**Data section:**
----

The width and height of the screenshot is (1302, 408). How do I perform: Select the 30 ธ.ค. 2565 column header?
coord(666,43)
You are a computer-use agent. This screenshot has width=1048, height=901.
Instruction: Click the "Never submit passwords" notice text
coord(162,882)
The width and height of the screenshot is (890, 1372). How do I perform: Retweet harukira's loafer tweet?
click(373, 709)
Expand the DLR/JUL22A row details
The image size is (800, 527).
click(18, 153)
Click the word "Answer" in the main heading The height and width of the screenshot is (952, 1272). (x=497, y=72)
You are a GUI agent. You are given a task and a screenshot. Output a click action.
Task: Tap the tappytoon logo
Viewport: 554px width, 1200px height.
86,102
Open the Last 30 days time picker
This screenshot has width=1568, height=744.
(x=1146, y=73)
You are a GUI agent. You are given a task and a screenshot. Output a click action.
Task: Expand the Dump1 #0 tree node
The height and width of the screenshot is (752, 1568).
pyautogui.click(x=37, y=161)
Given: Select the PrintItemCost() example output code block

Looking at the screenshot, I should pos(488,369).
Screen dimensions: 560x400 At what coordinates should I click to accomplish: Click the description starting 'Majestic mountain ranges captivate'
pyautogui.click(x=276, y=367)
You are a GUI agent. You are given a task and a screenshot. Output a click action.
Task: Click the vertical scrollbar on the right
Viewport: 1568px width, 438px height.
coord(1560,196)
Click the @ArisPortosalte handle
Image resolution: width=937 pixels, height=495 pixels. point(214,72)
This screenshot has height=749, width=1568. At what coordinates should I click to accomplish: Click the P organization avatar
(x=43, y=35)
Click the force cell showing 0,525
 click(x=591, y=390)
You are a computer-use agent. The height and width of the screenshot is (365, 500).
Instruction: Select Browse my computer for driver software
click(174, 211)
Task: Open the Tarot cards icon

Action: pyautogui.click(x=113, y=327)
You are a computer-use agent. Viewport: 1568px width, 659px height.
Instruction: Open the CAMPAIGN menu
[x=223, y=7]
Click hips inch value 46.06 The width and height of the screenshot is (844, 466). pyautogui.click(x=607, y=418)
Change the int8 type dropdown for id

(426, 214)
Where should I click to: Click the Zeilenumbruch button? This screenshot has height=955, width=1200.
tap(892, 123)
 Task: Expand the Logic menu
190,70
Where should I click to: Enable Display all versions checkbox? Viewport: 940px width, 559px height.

----

Transcribe the listing in full, keeping every line exact.

**Task solution:**
The width and height of the screenshot is (1302, 408). How do I perform: Select the 30 ธ.ค. 2565 column header?
coord(666,43)
You are a computer-use agent. This screenshot has width=1048, height=901.
Instruction: Click the "Never submit passwords" notice text
coord(162,882)
The width and height of the screenshot is (890, 1372). How do I perform: Retweet harukira's loafer tweet?
click(373, 709)
Expand the DLR/JUL22A row details
The image size is (800, 527).
click(18, 153)
Click the word "Answer" in the main heading The height and width of the screenshot is (952, 1272). (x=497, y=72)
You are a GUI agent. You are given a task and a screenshot. Output a click action.
Task: Tap the tappytoon logo
Viewport: 554px width, 1200px height.
86,102
Open the Last 30 days time picker
This screenshot has width=1568, height=744.
(x=1146, y=73)
You are a GUI agent. You are given a task and a screenshot. Output a click action.
Task: Expand the Dump1 #0 tree node
The height and width of the screenshot is (752, 1568).
pyautogui.click(x=37, y=161)
Given: Select the PrintItemCost() example output code block

Looking at the screenshot, I should pos(488,369).
Screen dimensions: 560x400 At what coordinates should I click to accomplish: Click the description starting 'Majestic mountain ranges captivate'
pyautogui.click(x=276, y=367)
You are a GUI agent. You are given a task and a screenshot. Output a click action.
Task: Click the vertical scrollbar on the right
Viewport: 1568px width, 438px height.
coord(1560,196)
Click the @ArisPortosalte handle
Image resolution: width=937 pixels, height=495 pixels. point(214,72)
This screenshot has height=749, width=1568. At what coordinates should I click to accomplish: Click the P organization avatar
(x=43, y=35)
Click the force cell showing 0,525
 click(x=591, y=390)
You are a computer-use agent. The height and width of the screenshot is (365, 500).
Instruction: Select Browse my computer for driver software
click(174, 211)
Task: Open the Tarot cards icon

Action: pyautogui.click(x=113, y=327)
You are a computer-use agent. Viewport: 1568px width, 659px height.
Instruction: Open the CAMPAIGN menu
[x=223, y=7]
Click hips inch value 46.06 The width and height of the screenshot is (844, 466). pyautogui.click(x=607, y=418)
Change the int8 type dropdown for id

(426, 214)
Where should I click to: Click the Zeilenumbruch button? This screenshot has height=955, width=1200.
tap(892, 123)
 Task: Expand the Logic menu
190,70
Where should I click to: Enable Display all versions checkbox? Viewport: 940px width, 559px height.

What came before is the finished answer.